Much like the IT companies that they hope to staff, Karnataka's engineering colleges need to stay in tune with the market demand. Otherwise, things can only get worse for them.

Damn the Bells and Whistles

Thinking of upgrading your handset? be warned. new software and features on the fancy new handset that you covet may be too much to handle. That's what BT discovered with three new handsets-3100, 6600 and N.Gage-from Nokia. The N.Gage died on us with a software glitch before even one game was played; the 3100 hung every once in a while; and the 6600's video camera also caused it to hang more than once. Sure the three were prototypes, but our point holds. As handsets vie to become PCs, they'll likely have all the desktop's problems too.

The Flight Gets Bumpy
Air Deccan hits an air pocket, but it's not May Day yet.

G.R. Gopinath, MD, Air Deccan: Keeping his cool

For India's first low-cost carrier, the flight so far has been extremely rough. On its inaugural flight from Hyderabad to Bangalore, its ATR 42 caught fire in full view of media and VIP passengers, including civil aviation minister Rajiv Pratap Rudy. Then, Air Deccan's schedules, announced weeks in advance, went haywire as the additional ATRs ordered did not turn up. Besides, some travel agents have been bad mouthing the carrier because it runs a direct booking system through the internet and a customer contact centre, making agents redundant. Several flight cancellations due to technical snags haven't helped either.

But ask Air Deccan's Managing Director G.R. Gopinath if the troubles will ground the airline, and he dismisses the question as an exaggeration. "Just because we hit an air pocket does not mean that we abandon flight. Just a few weeks into the show and already some people want to write us off. We are here to stay," asserts Gopinath. As for the fire on the inaugural flight, Gopinath says that the incident has been blown out of proportion.

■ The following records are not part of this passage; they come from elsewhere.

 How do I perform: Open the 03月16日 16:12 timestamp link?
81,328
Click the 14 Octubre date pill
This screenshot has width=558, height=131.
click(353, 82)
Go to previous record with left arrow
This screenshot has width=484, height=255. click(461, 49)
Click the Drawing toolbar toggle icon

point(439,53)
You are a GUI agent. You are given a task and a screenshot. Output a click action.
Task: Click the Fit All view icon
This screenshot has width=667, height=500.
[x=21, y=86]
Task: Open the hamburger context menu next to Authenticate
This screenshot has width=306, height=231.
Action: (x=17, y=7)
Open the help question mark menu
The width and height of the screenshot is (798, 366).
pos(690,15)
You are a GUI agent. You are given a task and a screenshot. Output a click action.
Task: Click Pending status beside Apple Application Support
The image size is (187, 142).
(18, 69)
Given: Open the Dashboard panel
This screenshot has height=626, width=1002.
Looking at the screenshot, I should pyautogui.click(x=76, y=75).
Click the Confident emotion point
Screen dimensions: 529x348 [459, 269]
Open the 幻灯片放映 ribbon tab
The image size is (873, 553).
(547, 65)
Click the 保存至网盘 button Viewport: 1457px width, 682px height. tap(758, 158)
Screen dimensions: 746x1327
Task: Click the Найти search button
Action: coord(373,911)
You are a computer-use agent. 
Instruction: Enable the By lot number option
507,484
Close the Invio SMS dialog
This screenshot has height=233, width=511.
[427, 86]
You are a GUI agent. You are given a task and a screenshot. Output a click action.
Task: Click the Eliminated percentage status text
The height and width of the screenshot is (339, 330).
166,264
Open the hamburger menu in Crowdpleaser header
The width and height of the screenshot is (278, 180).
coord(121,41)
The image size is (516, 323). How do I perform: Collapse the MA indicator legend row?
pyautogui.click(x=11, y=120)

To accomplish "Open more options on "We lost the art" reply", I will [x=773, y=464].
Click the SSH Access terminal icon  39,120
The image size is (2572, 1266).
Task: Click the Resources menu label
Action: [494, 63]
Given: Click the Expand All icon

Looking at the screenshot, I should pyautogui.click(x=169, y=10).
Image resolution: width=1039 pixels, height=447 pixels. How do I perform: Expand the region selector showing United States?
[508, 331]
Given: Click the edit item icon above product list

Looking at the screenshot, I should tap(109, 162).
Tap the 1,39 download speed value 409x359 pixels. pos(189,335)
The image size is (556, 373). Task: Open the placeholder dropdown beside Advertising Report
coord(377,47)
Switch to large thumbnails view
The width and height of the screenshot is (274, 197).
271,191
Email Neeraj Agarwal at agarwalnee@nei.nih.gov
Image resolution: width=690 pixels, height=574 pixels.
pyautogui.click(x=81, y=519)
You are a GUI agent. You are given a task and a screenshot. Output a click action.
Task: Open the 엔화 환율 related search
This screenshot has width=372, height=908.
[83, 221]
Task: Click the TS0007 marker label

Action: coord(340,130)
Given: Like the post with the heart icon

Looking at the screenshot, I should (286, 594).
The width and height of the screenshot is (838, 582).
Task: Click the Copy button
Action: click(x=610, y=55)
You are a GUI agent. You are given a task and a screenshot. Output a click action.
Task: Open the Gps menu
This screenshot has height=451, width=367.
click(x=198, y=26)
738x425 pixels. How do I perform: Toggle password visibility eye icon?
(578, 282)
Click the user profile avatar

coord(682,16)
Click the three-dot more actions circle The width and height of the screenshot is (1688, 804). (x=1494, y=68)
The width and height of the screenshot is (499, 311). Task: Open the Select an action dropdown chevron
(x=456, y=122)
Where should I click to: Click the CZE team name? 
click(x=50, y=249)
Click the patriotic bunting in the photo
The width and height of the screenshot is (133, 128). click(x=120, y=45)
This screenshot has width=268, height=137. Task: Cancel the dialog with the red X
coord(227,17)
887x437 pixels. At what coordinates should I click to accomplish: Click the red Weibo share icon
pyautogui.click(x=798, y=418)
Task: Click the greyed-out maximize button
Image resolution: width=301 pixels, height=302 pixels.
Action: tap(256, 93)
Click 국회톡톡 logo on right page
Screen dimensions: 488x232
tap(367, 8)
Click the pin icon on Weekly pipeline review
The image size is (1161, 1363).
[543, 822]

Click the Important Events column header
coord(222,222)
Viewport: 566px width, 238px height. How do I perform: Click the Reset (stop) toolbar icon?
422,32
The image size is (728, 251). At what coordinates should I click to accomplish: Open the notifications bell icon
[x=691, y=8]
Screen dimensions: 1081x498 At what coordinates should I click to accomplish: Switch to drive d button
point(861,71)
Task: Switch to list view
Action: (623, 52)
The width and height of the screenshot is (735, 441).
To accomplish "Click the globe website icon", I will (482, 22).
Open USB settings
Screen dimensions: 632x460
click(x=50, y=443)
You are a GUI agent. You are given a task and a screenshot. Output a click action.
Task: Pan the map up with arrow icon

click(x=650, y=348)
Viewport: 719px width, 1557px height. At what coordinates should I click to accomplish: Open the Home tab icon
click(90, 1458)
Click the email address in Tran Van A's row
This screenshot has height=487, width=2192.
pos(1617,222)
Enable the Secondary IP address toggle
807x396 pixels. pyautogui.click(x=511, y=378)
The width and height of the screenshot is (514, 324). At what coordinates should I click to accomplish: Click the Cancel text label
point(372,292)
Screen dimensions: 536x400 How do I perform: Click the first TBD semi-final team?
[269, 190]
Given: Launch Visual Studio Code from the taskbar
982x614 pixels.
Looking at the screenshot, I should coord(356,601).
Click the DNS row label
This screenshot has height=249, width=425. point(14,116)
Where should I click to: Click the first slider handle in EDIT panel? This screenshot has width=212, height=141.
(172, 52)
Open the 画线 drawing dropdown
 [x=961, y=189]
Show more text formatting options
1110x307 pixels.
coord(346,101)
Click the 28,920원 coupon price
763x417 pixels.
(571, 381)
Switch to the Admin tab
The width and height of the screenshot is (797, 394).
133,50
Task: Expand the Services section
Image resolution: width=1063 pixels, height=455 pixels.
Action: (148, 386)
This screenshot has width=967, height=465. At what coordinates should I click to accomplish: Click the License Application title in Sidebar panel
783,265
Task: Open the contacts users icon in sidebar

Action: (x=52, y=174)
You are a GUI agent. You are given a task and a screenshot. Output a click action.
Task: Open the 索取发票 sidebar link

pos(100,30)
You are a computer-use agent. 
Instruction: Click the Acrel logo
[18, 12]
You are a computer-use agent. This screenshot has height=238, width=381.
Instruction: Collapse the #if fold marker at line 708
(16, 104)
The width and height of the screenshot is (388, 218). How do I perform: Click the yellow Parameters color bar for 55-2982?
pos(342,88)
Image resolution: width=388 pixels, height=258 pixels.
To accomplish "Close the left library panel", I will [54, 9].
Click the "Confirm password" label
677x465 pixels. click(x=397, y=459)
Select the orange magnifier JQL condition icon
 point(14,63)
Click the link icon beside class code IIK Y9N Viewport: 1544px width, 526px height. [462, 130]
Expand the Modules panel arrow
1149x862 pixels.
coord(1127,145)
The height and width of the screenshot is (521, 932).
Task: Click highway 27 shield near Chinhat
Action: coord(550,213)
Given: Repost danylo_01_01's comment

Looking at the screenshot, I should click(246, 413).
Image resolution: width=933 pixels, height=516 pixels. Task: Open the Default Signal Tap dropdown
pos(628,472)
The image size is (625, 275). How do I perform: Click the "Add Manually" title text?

According to him, it was fuel traces on the wing tips that caught fire due to atmospheric friction and that at no point were the passengers in any danger. And as proof of public confidence, he says that the very next flight from Hyderabad to Bangalore flew full capacity.

Nor does Gopinath think that the no-frills model is flawed. Explaining why his company ventured into no-frills airline, he says that India's huge middle class offers a very big market for an airline like Air Deccan. India currently has 380 flights per day, with 40,000-odd people flying them. In contrast, the US, Gopinath points out, has just a third of India's population, but 40,000 flights per day. "The amount of air travel is bound to increase as long as it is affordable," says he. As a low-cost carrier, Air Deccan's unique proposition is its fare. For instance, its Bangalore-Hyderabad fare is just Rs 2,270, compared to Rs 4,900 of Indian Airlines and Jet Airways.

Despite the hiccups, Gopinath is projecting revenues of Rs 250 crore in the first year and possibly even profits. "Low cost airlines are the future worldwide, air pockets or not," says Gopinath. Maybe, but he had better keep his seat belt fastened.

Techbook: Thanks to Brits

The Write Stuff

Here's a new one on the outsourcing front. The us-based Techbooks has quietly assembled a team of 1,800 at Okhla in Delhi to remotely provide publishing support services. Whether it's filing sec statements, applications to the FDA, writing legal briefs, developing content for techno-medical journals, the centre in India does everything for the $50 million company. "The margins are more than what most make in the software business," says Ranjit Singh, CEO of Techbooks India, which counts McGraw Hill and Pearson among its clients.